Gasping, he lay beside her and pulled her to him, molding her body against his, and stayed still until he could breathe easily. Until he could think.

“I’m sorry,” he said. His voice rumbled; he didn’t like it. “I didn’t mean to be rough, Alana.”

He rolled off the bed, pulled his briefs and jeans up his thighs and disposed of the condom.

“You’re kidding, right?” Her voice had a drowsy after-sex purr that made him hard again just hearing it. “I knew it’d be like this with you.”

“Like what?”

She raised her brows and a half smile curved her lips. “Bone shattering.”

“Is that a compliment?” He wasn’t fishing for a compliment. His performance hardly qualified. But he couldn’t deny the raw power they’d shared. He wanted to know—to know how it was for her.

“Maybe.”

“Maybe’s not my style, but if that was maybe sex, I can go with it.” He could more than go with it—he felt that he was channeling all the pent-up erotic energy of a lifetime into these moments with her.

She stood and took hold of his collar in her fisted hands. “Take this off. I’m naked and you’re not.” She slipped her fingers inside his shirt. “I want to see this body.”

He pulled his shirt over his head, inhaling as her fingers traced circles around his nipples. Then she fingered his jeans and undid the button at the waist. Her hair fell in a rippling curtain as she bent and pulled the zipper down. He was hard again, and his erection strained against the thin cotton of his briefs. She ran her tongue over the hood of his shaft, and his wetness soaked through the cotton to meet the warm, slick trail of her circling tongue. She pulled the elastic band of his briefs down just an inch and closed her lips around him.
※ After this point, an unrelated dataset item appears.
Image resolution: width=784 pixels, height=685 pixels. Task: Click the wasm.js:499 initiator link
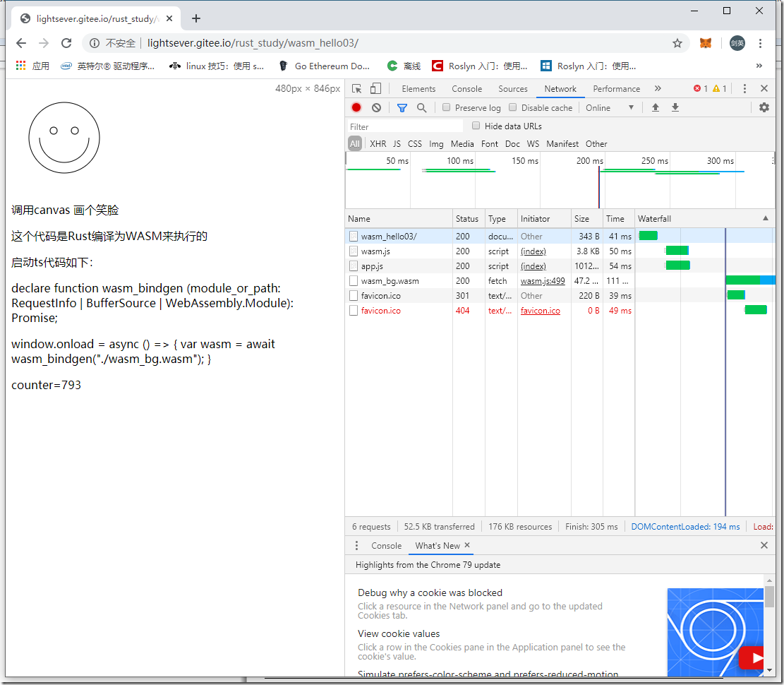point(542,280)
“No, Alana.” He roped his fingers in her hair and tried to tug her away.

“Yes,” she said, resisting him. He released some of the pressure so he wouldn’t pull too hard at her hair, but he liked the tension of him pulling and her fighting to lick him.

She closed her mouth around his shaft. He moaned as she moved her lips up and down driving ball-tightening pleasure deep.

Without warning, she stopped. She pushed into his belly with her head and nudged him onto the bed.

“Off.”

She pulled off his shoes and then tugged at his jeans. A wicked smile lit her eyes. No woman on earth could possibly look as foxy as Alana did at that moment. Her mouth was slick with moisture from sucking him, her hair fell in tendrils around her neck and her crossed arms accentuated the lush curves of her unbelievable breasts.